§ **ACTION ITEM**
Could you restate word for word only the lines below from the one holding "The image size is (1064, 938)." to the one holding "Viewport: 1055px width, 685px height.", inclusive, and leave out the pictures?
### DATA PROVIDED ###
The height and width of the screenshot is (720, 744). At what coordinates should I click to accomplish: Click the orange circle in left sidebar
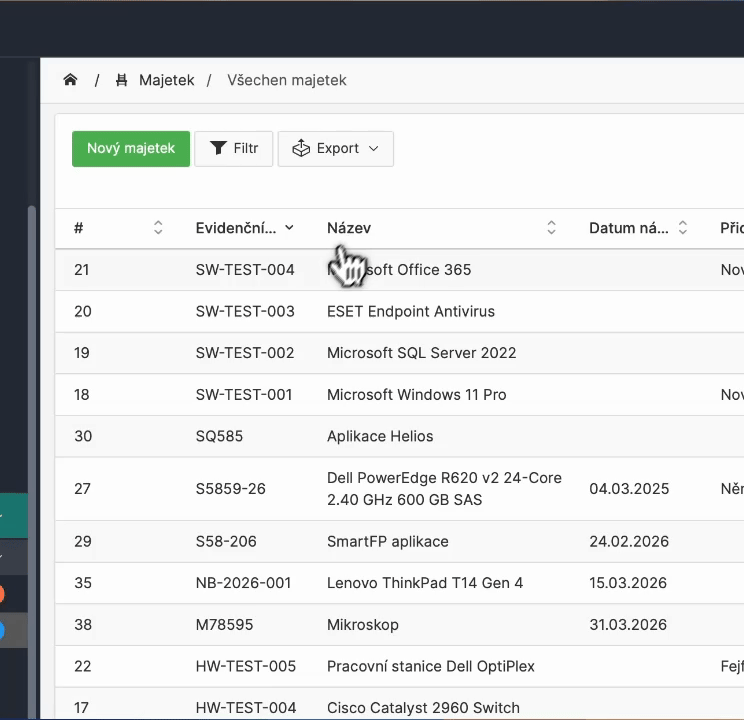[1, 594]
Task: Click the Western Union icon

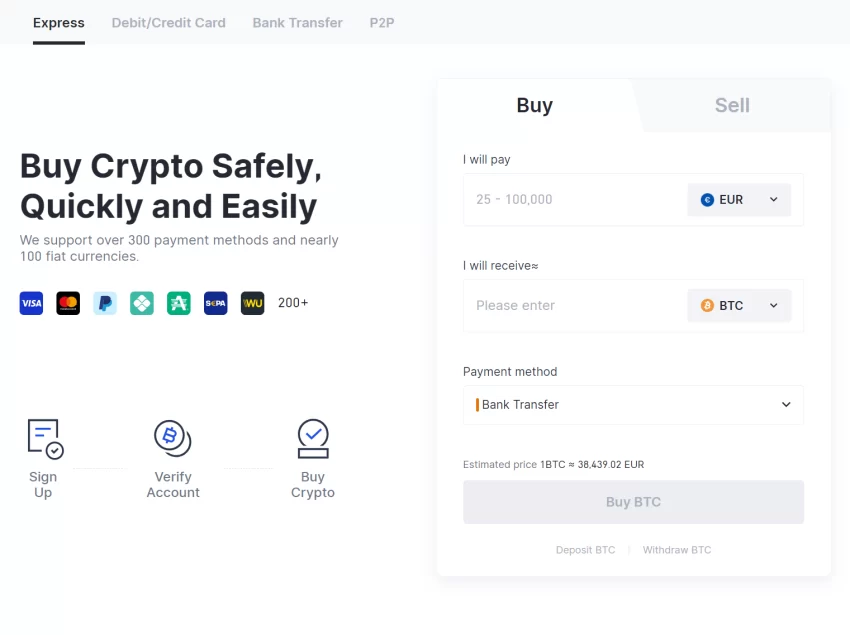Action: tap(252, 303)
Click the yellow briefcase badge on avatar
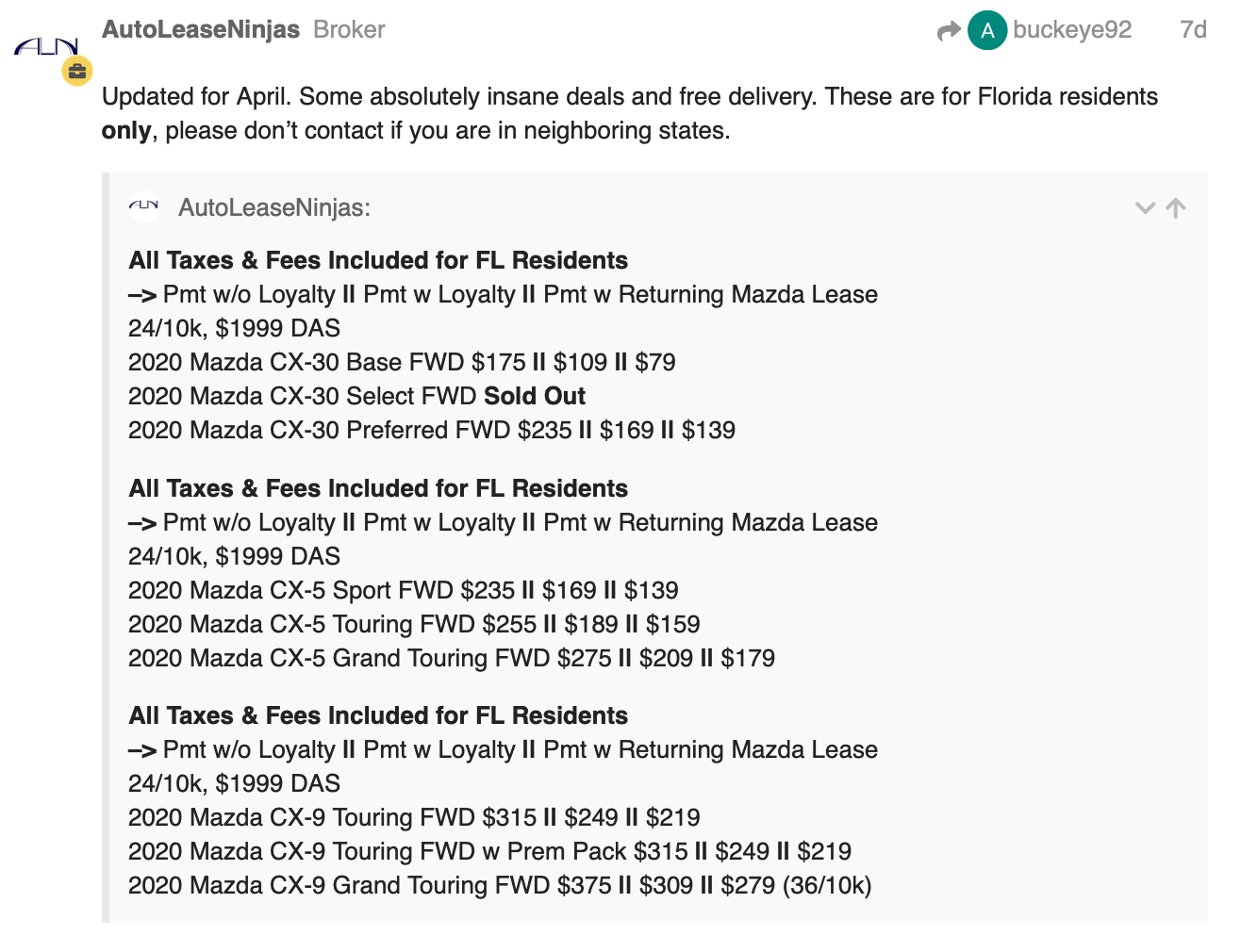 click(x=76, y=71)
###
### DATA PROVIDED ###
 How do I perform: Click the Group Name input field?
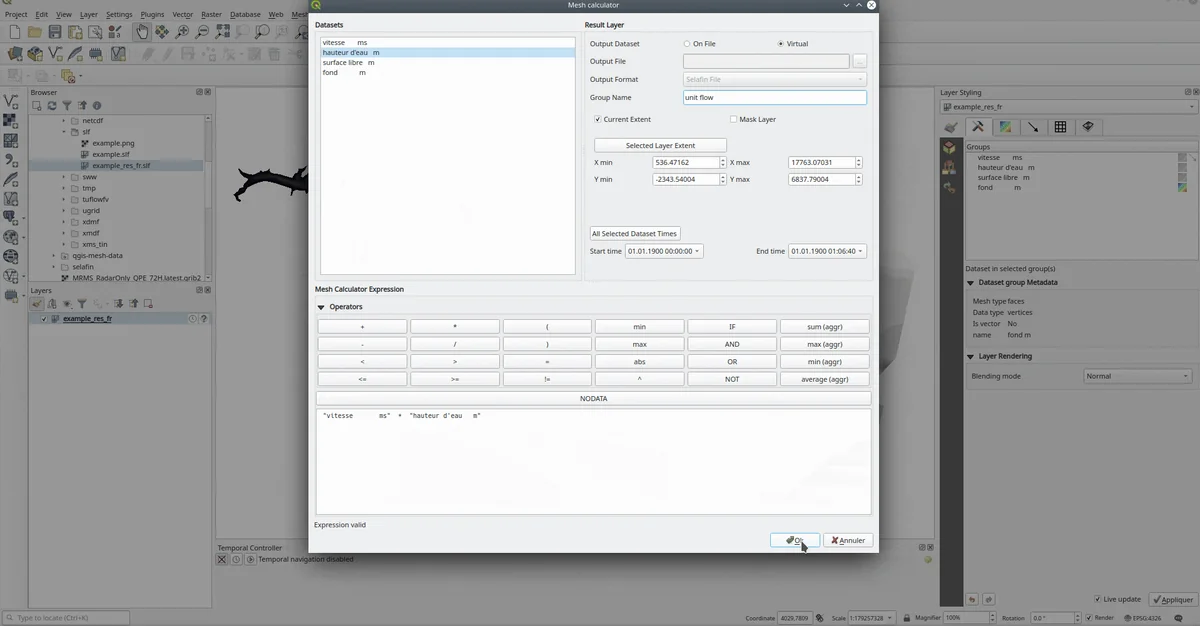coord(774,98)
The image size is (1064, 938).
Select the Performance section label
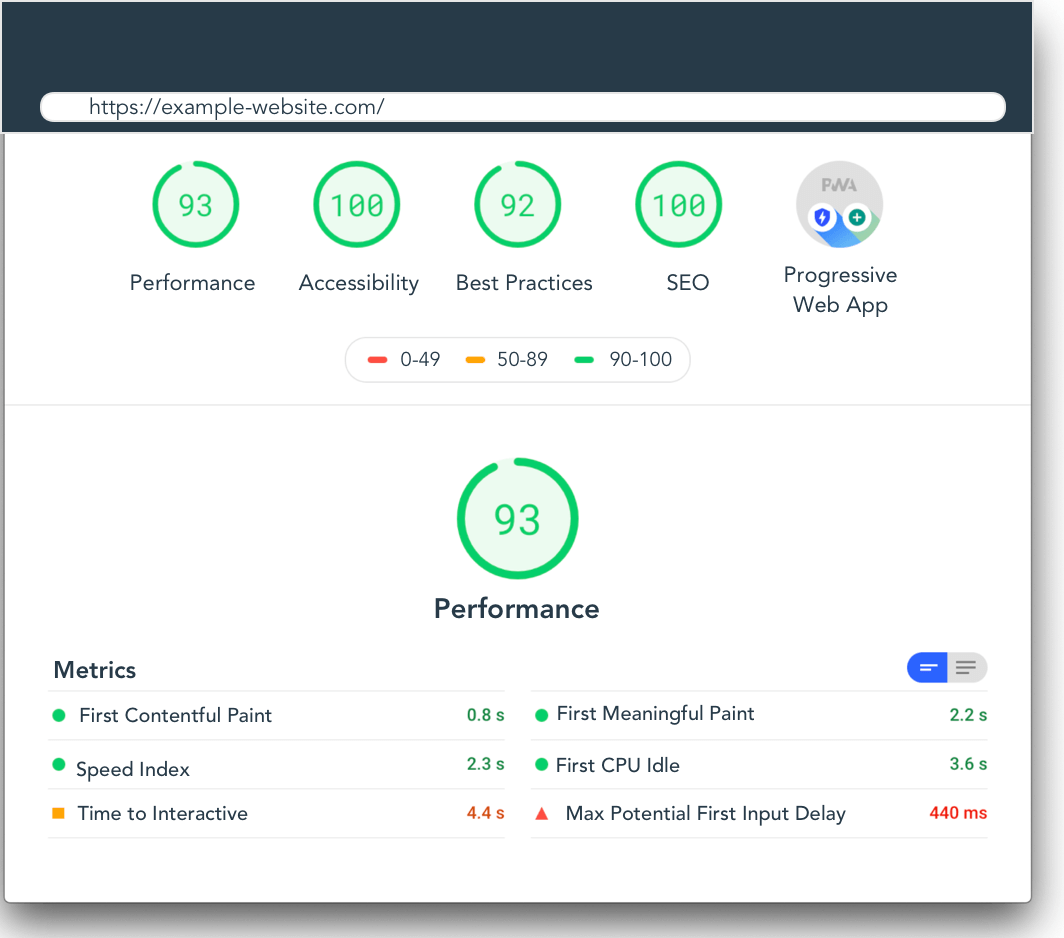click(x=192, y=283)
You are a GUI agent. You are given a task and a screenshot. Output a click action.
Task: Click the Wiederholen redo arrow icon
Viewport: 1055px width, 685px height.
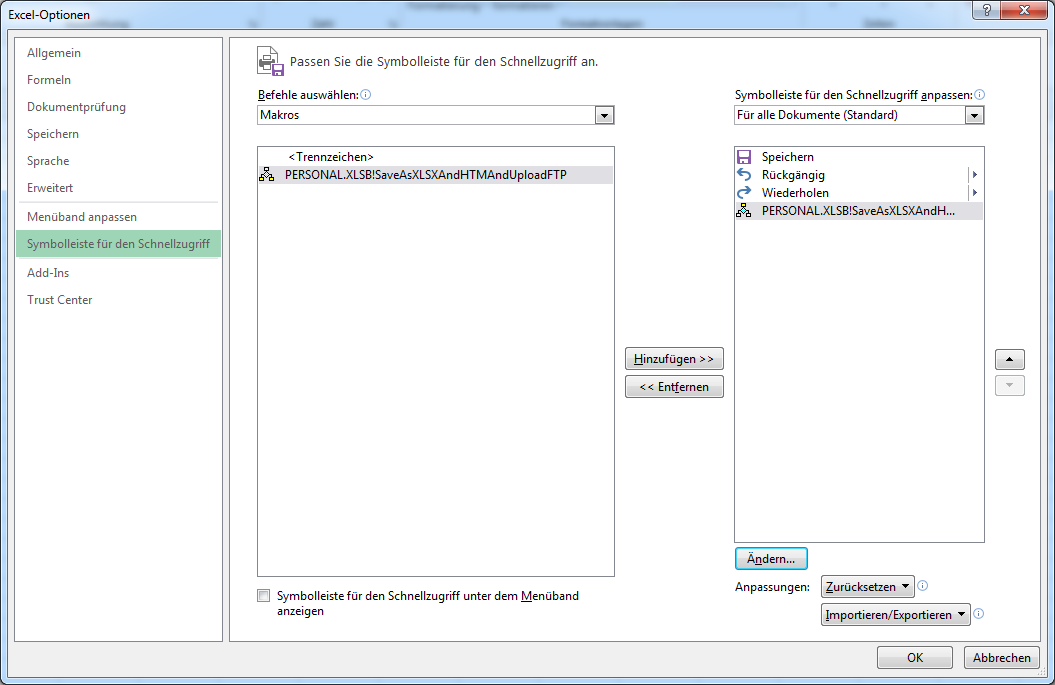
###
§ **ANSWER**
The image size is (1064, 938).
Select the Performance section label
click(x=192, y=283)
You are a GUI agent. You are given a task and a screenshot. Output a click action.
Task: Click the Wiederholen redo arrow icon
Viewport: 1055px width, 685px height.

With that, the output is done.